Seit Dezember 2022 verstärken sich die Spannungen zwischen den Mächten, insbesondere durch einen Beinahe-Unfall in der Luft über dem südchinesischen Meer, als ein chinesischer Kampfjet sich fast auf drei Meter einem US-Militärflugzeug annäherte. Als es im Jahr 2001 eine Kollision zwischen einem US-Spionage-Jet und einem chinesischen Kampfflugzeug über der Insel Hainan gab, haben die politischen Spitzen die Gefahr erkannt und Hotlines eingerichtet. Solche Kommunikationslinien fehlten in den vergangenen Tagen in der Affäre um den mutmaßlichen Spionage-Ballon. Ausgerechnet die Verbesserung der Kommunikation war der Hauptgrund für Blinkens geplante Reise. Sie wurde an die Erwartung geknüpft, dass große strategische Differenzen diplomatisch gelöst werden könnten. Die Reise ist bis auf Weiteres ausgesetzt.
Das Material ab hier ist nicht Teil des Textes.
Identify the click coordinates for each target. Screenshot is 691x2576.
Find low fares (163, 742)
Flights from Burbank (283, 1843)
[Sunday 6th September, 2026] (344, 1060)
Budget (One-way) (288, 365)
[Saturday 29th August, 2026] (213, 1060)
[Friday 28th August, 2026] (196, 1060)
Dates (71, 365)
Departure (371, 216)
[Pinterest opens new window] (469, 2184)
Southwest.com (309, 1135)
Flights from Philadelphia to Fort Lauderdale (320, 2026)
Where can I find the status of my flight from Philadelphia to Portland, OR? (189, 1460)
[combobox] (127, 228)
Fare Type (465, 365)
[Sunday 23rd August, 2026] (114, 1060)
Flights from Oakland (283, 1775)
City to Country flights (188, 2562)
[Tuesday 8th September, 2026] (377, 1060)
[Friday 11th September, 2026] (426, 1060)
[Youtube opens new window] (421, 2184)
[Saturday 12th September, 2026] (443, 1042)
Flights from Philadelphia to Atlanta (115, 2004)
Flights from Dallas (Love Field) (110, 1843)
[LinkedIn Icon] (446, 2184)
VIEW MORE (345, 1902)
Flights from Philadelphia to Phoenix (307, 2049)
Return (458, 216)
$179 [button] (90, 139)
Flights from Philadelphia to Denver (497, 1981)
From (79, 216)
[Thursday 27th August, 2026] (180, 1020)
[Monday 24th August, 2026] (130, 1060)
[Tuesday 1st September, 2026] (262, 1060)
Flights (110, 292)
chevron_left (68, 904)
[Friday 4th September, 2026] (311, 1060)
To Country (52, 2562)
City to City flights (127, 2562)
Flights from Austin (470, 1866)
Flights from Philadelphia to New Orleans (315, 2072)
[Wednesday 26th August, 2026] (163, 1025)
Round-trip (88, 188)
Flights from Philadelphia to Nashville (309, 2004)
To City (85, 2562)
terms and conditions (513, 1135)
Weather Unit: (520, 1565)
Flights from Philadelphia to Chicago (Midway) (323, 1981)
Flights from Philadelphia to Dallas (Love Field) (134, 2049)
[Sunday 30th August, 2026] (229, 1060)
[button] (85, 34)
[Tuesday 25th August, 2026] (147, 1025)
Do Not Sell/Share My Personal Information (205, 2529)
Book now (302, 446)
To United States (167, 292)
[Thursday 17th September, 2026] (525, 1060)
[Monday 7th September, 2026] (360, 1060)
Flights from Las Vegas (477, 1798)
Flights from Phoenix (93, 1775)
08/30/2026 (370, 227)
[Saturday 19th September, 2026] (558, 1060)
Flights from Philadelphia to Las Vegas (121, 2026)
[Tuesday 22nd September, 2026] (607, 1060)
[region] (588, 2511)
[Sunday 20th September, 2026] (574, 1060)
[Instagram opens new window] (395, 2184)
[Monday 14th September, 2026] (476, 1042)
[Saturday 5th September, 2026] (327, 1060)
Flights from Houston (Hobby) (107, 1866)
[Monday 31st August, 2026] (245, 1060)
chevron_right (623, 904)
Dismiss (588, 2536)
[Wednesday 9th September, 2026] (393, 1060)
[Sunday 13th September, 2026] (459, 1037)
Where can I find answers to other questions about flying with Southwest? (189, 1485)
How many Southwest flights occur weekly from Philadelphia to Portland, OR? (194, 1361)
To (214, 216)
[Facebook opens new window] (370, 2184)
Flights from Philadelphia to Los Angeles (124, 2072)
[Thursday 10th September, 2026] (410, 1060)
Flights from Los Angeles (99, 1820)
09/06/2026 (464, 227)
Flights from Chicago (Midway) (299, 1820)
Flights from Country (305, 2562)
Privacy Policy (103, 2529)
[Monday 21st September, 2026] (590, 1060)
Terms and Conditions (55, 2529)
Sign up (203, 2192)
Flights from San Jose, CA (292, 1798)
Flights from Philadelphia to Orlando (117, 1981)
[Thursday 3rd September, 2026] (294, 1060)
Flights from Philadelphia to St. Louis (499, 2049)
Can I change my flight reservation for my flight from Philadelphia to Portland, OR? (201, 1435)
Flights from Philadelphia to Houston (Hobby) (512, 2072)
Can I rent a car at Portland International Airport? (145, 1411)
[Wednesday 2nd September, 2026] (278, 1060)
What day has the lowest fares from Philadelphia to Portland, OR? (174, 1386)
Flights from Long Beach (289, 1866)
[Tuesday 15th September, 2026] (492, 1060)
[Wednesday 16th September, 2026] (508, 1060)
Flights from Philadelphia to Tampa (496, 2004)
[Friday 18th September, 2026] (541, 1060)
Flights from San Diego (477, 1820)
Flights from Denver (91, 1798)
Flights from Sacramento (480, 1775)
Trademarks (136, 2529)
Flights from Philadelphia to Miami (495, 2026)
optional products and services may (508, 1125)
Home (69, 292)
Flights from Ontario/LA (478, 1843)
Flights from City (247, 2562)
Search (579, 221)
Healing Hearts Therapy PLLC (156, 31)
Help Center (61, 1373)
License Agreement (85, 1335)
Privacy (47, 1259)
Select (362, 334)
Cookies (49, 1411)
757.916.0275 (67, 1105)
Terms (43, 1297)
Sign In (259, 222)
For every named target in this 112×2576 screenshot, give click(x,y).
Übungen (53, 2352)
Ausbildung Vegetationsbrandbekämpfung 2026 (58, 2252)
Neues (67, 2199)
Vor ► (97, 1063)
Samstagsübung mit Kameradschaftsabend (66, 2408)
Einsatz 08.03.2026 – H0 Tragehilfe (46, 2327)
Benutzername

China missfiel dagegen in den vergangenen Wochen die Errichtung einer neuen US-Botschaft auf den Salomonen-Inseln, neue Militäreinrichtungen der US-Amerikaner auf den Philippinen sowie eine erheblich gesteigerte »Sicherheitspartnerschaft« zwischen Washington und Tokio. Die Taiwanesen, die mitten im Konflikt zwischen Washington und Peking stehen, sehen die Situation routinierter. Ihre Wetterdienste berichten, dass sie seit langem solche Ballons über Nordtaiwan mit seinen Bevölkerungszentren und sensiblen Militäranlagen beobachten. Die Taiwaner glauben nicht, dass die Ballons nur Wetterforschungsinstrumente sind, sondern experimentelle Vehikel für das Programm der chinesischen Hyperschall-Raketen. Taiwan hat gerade den Militärdienst für Männer auf ein Jahr aufgestockt und eine ehrenamtliche Reserve für Frauen eingeführt. Dennoch hat man dort Angst, dass die ständige Alarmstimmung wegen Kleinigkeiten eine Art Abnutzungseffekt bringen könnte.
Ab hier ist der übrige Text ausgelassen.